This question has been surfacing around here for, oh, roughly 150 years. And it did so again this year, as the Nevada Legislature considered a proposal to raise mining taxes to help fade the $900 million state budget shortfall. But like most proposals to tax the mining industry over the past century and a half, this one failed.
In 1863, the Nevada state constitution was delayed for nearly a year while the debate raged over placing a tax on gross mining revenues. Voters rejected the first constitution, which included the tax, in favor of a second constitution that taxed the net proceeds of gold and silver, which passed October 1864.
It wasn’t until 125 years later, in 1989, that Nevada voters, in a special second election required to alter the constitution, approved (by a 3-1 margin) a 2% rise in the net tax on minerals to 5%.
However, the term "net proceeds" allows the miners to deduct a number of expenses, including depreciation of equipment, ore transportation costs, and production and marketing expenses, from what they gross by selling minerals. In fact, recent estimates hold that nearly 80% of mining-company expenses can be written off as deductions, which gives it an effective tax rate of not 5%, not even 3%, but .5%. For example, in 2007, Nevada gold mines produced a record $5.4 billion in gold, netting out $1.5 billion, while paying a mere $30 million in net-proceeds taxes (roughly the same amount as rental-car companies pay in taxes).
On the other side of the equation, the miners don’t only pay this net-proceeds tax. They also pay sales tax on new equipment, which runs in the millions every year. And they pay all the Nevada business taxes, including major payroll taxes. Their investments in Nevada mines run in the billions before they earn a single penny. And they’re the highest paying industry in the state, with an average wage in the $70,000s (mine truck drivers average $65,000 a year).
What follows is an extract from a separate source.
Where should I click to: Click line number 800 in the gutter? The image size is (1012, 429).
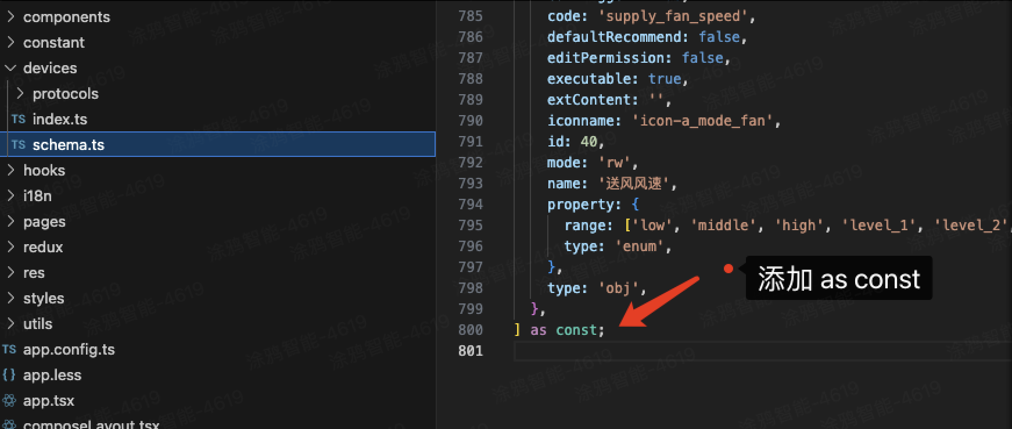coord(470,330)
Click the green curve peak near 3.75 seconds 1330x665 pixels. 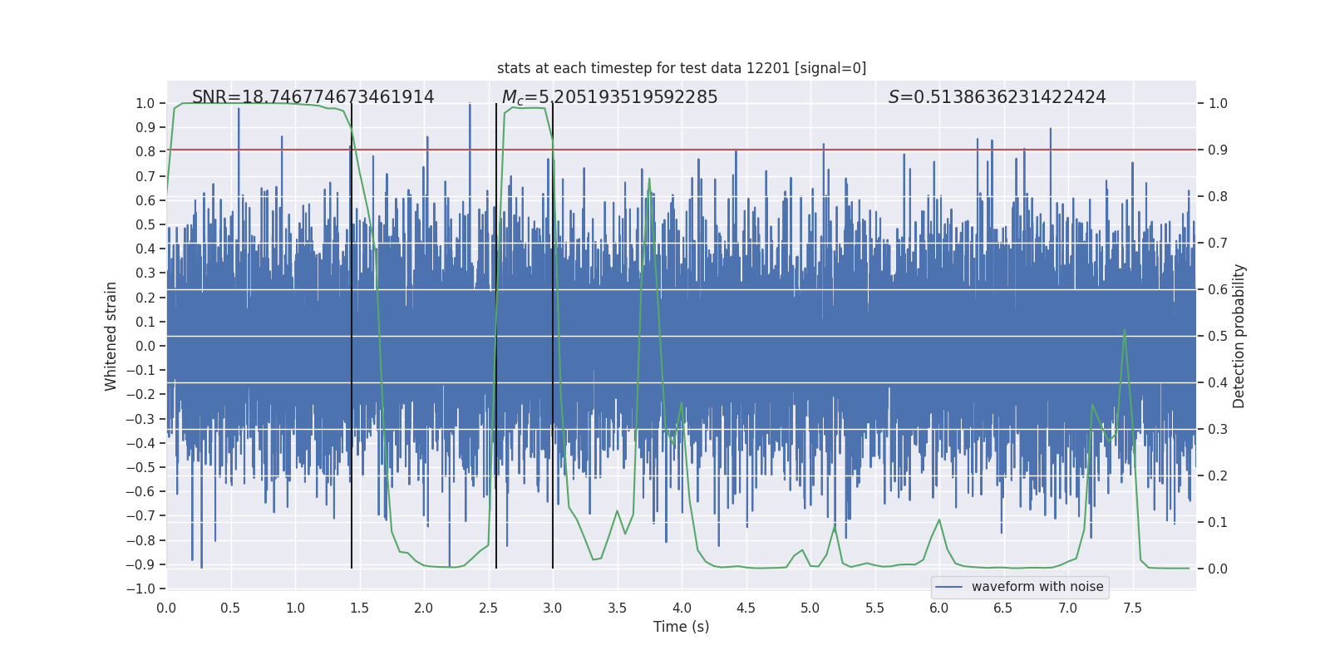click(x=649, y=179)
On the other hand, the gambling industry’s taxes have been raised three times since 1989, while mining’s haven’t been changed at all. And the casinos are taxed on gross proceeds, not net, and pay a 6.5% tax on gross, while the mines pay an ostensible 5% on their net.
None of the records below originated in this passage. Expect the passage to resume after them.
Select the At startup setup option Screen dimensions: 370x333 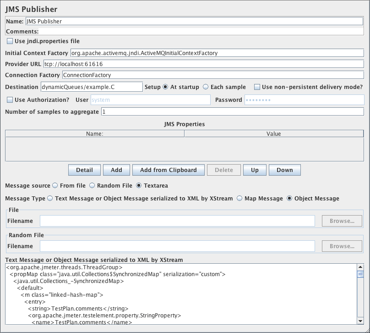[x=165, y=87]
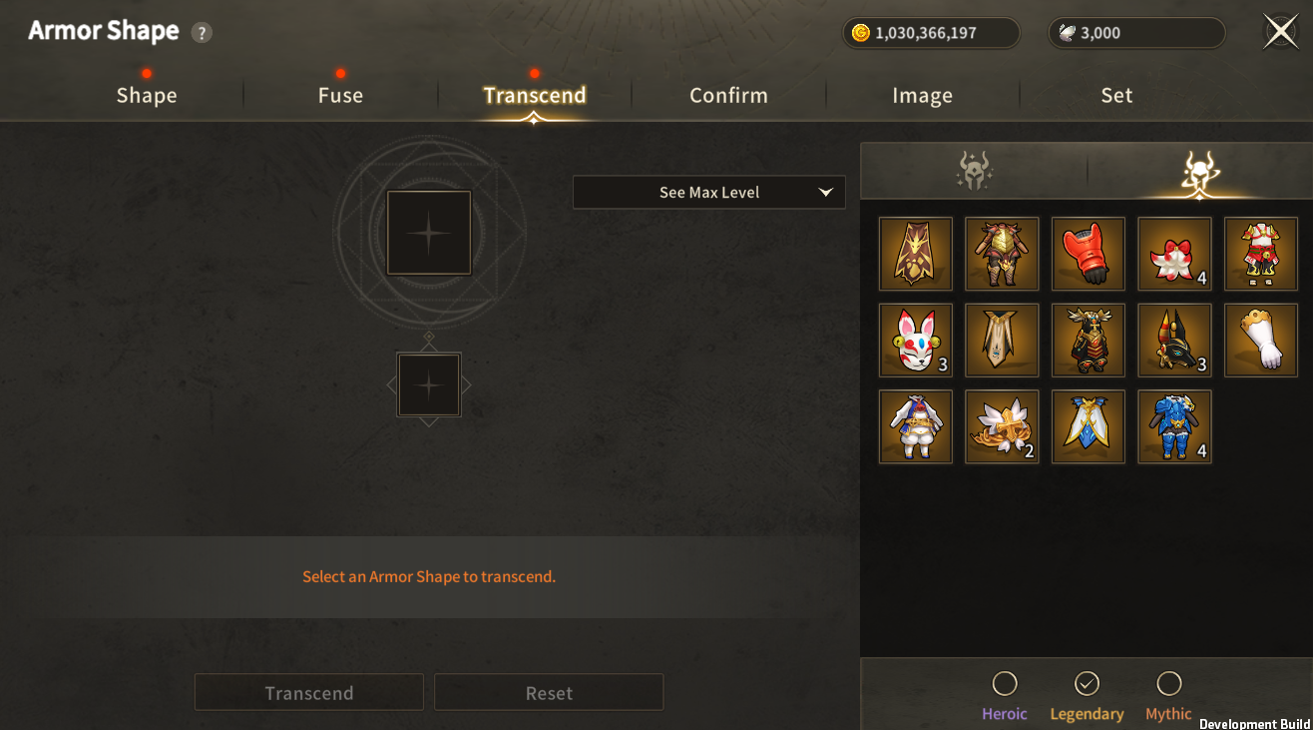Click the Transcend button
Screen dimensions: 1313x730
click(x=309, y=692)
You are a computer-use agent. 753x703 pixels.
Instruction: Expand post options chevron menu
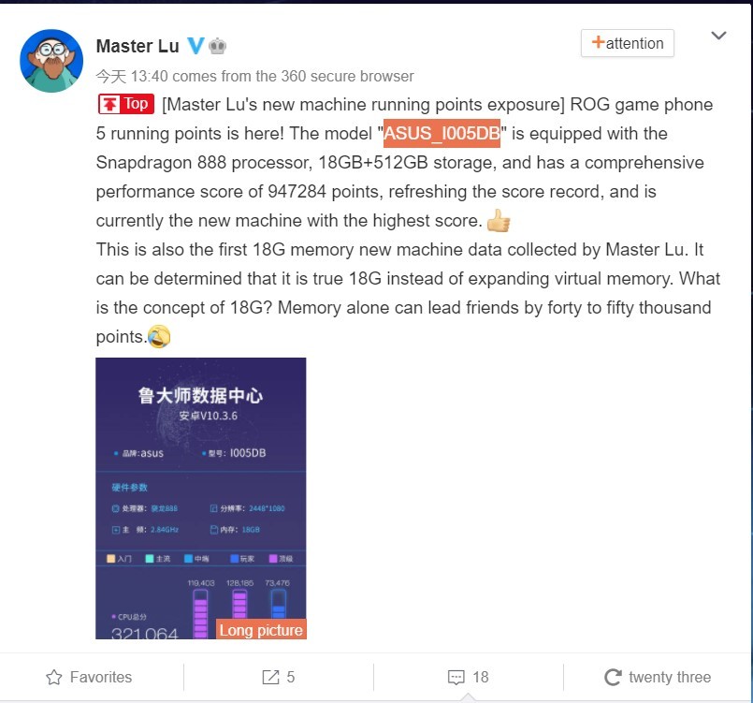click(x=718, y=36)
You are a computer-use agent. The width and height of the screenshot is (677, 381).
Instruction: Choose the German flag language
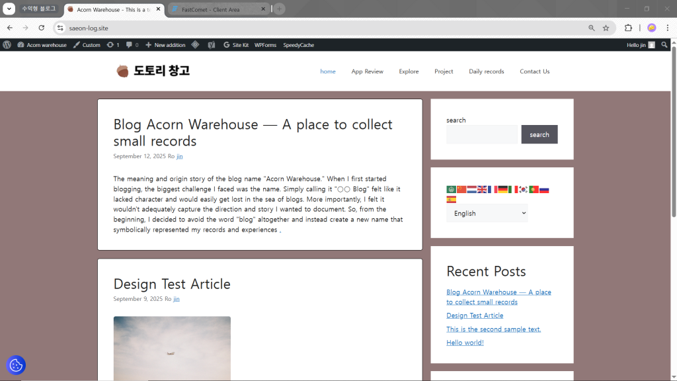point(502,189)
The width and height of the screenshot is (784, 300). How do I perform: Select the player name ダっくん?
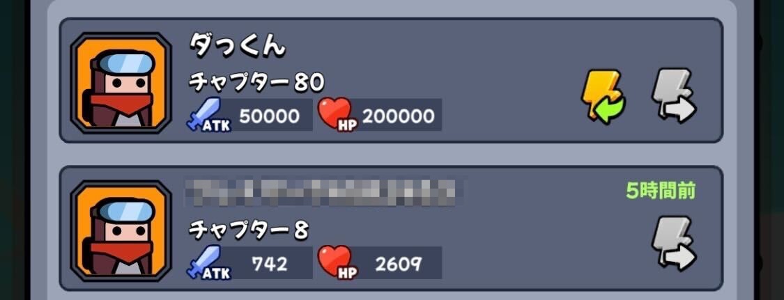pos(237,45)
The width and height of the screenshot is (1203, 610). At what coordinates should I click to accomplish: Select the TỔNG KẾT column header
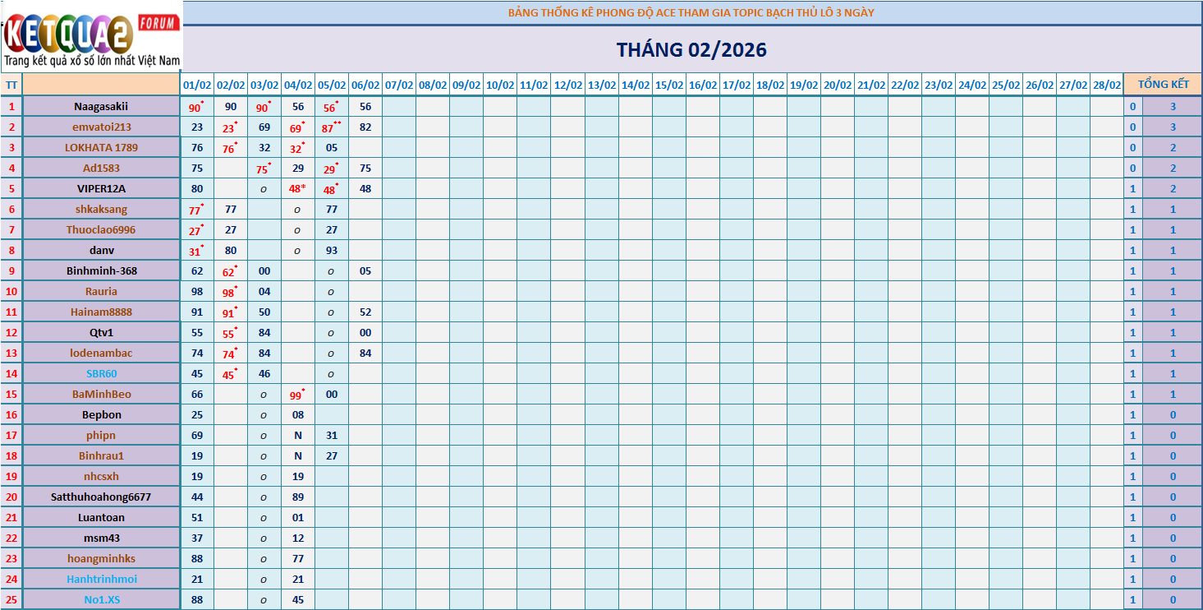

Anyway, in the 2009 Nevada Legislature, a bill was proposed to trim the miners’ allowable deductions by 40%, which would raise a couple hundred million in additional taxes, at a time when the state is nearly $1 billion in the hole and gold is selling for near-record levels ($950 an ounce as of this writing). The proposal went down in flames, in part thanks to the at least two dozen mining-industry lobbyists in the capital at Carson City.
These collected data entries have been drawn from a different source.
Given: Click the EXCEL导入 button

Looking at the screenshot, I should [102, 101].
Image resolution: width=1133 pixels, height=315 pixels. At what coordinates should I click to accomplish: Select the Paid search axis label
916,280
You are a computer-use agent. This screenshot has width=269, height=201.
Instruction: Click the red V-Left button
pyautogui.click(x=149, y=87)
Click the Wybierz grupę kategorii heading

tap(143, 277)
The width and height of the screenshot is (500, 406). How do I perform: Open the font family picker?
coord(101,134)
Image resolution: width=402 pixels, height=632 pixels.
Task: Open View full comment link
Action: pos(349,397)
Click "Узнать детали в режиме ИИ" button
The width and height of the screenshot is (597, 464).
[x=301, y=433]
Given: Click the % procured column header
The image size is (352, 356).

But proponents are calling for a statewide referendum on raising mining taxes. It’ll be tough to raise the net-proceeds tax in the state constitution, which requires a two-thirds approval vote in both houses of the Legislature, plus voter approval in one general and one special election. But lowering the applicable deductions only requires majority votes in the state Senate and House, and with a public referendum supporting it, the tax increase might have a shot in the next biennial session of the Nevada lawmakers, set for January 2011.